Task prompt ->
Where a line of the records holds the string "tool", copy that line.

Segment Start: Extracted material

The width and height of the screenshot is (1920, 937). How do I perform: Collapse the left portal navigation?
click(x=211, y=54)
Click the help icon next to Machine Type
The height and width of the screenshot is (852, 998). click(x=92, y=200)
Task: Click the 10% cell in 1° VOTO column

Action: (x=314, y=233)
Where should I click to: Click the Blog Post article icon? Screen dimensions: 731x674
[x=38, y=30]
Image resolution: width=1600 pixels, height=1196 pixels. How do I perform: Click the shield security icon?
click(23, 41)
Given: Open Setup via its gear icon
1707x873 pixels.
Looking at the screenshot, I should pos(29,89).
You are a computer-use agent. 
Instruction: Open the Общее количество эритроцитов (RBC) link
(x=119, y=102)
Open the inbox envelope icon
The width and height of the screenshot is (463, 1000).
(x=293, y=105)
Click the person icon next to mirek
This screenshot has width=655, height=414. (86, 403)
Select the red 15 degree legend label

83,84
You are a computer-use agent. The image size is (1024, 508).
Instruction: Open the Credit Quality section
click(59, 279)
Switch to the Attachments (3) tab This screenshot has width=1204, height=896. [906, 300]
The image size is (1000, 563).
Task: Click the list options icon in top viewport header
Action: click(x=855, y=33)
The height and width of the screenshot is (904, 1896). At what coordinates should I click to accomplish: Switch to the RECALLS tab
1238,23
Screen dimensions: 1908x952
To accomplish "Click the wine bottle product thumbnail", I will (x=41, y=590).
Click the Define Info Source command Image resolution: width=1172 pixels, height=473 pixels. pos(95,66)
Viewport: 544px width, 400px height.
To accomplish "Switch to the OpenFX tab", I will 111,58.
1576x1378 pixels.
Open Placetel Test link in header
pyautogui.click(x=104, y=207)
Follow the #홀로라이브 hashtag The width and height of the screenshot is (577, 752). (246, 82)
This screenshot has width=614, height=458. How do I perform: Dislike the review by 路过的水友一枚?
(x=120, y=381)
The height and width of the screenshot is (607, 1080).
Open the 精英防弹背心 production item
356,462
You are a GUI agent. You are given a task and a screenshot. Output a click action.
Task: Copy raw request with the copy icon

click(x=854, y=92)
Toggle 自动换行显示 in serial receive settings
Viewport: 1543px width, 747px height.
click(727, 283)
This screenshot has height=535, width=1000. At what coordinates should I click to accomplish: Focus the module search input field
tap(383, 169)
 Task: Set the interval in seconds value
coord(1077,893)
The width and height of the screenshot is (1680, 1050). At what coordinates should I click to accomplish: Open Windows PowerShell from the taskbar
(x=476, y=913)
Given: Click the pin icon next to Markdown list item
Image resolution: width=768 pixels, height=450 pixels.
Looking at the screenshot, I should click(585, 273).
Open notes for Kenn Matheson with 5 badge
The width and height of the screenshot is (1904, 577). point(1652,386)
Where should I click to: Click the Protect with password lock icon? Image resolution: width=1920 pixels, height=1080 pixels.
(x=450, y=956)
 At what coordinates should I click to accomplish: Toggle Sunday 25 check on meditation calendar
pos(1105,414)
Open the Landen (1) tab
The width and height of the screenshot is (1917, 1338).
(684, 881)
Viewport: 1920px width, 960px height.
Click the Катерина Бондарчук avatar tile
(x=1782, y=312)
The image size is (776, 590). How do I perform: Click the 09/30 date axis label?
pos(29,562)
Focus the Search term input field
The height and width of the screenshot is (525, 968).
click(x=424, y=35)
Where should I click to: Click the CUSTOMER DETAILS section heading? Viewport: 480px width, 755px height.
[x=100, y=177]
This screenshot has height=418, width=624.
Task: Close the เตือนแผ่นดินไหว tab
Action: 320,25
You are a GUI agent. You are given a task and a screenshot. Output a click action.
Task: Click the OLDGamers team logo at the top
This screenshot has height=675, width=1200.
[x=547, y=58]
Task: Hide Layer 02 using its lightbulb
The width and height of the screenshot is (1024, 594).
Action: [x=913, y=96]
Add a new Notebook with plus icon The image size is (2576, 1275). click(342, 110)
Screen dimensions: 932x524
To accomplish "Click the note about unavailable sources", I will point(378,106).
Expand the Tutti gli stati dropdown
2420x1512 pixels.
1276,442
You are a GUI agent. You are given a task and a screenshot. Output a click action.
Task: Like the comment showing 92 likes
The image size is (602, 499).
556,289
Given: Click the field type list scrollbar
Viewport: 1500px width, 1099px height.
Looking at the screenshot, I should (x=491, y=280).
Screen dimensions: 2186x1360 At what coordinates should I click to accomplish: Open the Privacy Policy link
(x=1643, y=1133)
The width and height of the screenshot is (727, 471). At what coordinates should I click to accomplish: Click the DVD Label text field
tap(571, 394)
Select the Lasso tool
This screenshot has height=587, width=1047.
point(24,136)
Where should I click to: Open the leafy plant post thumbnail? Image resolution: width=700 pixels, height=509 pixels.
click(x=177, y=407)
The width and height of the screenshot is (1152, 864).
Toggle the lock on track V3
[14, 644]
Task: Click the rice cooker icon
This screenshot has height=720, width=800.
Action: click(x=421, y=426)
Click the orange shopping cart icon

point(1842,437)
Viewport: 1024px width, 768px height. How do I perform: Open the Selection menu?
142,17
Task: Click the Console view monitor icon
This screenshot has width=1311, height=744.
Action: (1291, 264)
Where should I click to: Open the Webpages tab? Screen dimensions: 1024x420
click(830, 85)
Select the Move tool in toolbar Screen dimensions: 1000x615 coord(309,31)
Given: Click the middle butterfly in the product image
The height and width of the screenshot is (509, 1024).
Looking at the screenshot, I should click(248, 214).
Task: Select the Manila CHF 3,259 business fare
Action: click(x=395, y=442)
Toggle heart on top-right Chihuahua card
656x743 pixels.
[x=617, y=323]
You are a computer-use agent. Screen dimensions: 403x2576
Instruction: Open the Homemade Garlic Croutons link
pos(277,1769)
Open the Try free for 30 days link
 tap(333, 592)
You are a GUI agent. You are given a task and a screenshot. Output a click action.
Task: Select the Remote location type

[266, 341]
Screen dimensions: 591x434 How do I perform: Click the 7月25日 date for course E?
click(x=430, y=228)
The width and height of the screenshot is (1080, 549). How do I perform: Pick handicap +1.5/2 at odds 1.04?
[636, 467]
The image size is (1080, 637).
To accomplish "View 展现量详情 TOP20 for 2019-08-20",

Segment End: Extracted material

Solved exercise ->
Select the Lasso tool
Select the Move tool in toolbar Screen dimensions: 1000x615 coord(309,31)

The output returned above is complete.